Dataset content:
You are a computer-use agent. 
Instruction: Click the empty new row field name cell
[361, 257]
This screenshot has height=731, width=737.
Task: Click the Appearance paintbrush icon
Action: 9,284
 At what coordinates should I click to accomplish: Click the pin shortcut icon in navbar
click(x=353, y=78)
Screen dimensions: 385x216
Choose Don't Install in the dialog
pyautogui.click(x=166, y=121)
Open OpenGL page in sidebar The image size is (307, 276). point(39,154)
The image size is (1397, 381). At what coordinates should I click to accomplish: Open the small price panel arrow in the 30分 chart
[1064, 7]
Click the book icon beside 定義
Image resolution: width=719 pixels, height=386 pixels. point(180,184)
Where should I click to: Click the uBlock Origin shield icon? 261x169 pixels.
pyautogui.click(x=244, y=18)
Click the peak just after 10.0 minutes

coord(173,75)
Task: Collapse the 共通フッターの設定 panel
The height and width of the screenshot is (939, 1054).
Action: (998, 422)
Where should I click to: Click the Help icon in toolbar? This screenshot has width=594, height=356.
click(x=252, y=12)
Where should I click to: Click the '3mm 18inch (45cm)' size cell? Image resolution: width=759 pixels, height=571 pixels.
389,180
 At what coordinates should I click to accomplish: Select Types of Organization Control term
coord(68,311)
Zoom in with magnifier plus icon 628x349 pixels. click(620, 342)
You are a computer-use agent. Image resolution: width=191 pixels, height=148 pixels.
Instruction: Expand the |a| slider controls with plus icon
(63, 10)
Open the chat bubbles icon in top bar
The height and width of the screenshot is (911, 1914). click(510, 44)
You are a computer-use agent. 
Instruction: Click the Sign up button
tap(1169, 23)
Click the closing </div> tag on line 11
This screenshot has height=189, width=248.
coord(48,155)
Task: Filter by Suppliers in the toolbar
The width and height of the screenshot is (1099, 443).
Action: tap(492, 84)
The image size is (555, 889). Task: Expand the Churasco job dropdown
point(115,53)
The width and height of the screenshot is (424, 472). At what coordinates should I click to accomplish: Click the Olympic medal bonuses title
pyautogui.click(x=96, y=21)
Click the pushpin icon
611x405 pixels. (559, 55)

Task goal: Print all of the data exactly as it was given.

Task output:
You are a computer-use agent. 
Instruction: Click the empty new row field name cell
[361, 257]
This screenshot has height=731, width=737.
Task: Click the Appearance paintbrush icon
Action: 9,284
 At what coordinates should I click to accomplish: Click the pin shortcut icon in navbar
click(x=353, y=78)
Screen dimensions: 385x216
Choose Don't Install in the dialog
pyautogui.click(x=166, y=121)
Open OpenGL page in sidebar The image size is (307, 276). point(39,154)
The image size is (1397, 381). At what coordinates should I click to accomplish: Open the small price panel arrow in the 30分 chart
[1064, 7]
Click the book icon beside 定義
Image resolution: width=719 pixels, height=386 pixels. point(180,184)
Where should I click to: Click the uBlock Origin shield icon? 261x169 pixels.
pyautogui.click(x=244, y=18)
Click the peak just after 10.0 minutes

coord(173,75)
Task: Collapse the 共通フッターの設定 panel
The height and width of the screenshot is (939, 1054).
Action: (998, 422)
Where should I click to: Click the Help icon in toolbar? This screenshot has width=594, height=356.
click(x=252, y=12)
Where should I click to: Click the '3mm 18inch (45cm)' size cell? Image resolution: width=759 pixels, height=571 pixels.
389,180
 At what coordinates should I click to accomplish: Select Types of Organization Control term
coord(68,311)
Zoom in with magnifier plus icon 628x349 pixels. click(620, 342)
You are a computer-use agent. Image resolution: width=191 pixels, height=148 pixels.
Instruction: Expand the |a| slider controls with plus icon
(63, 10)
Open the chat bubbles icon in top bar
The height and width of the screenshot is (911, 1914). click(510, 44)
You are a computer-use agent. 
Instruction: Click the Sign up button
tap(1169, 23)
Click the closing </div> tag on line 11
This screenshot has height=189, width=248.
coord(48,155)
Task: Filter by Suppliers in the toolbar
The width and height of the screenshot is (1099, 443).
Action: tap(492, 84)
The image size is (555, 889). Task: Expand the Churasco job dropdown
point(115,53)
The width and height of the screenshot is (424, 472). At what coordinates should I click to accomplish: Click the Olympic medal bonuses title
pyautogui.click(x=96, y=21)
Click the pushpin icon
611x405 pixels. (559, 55)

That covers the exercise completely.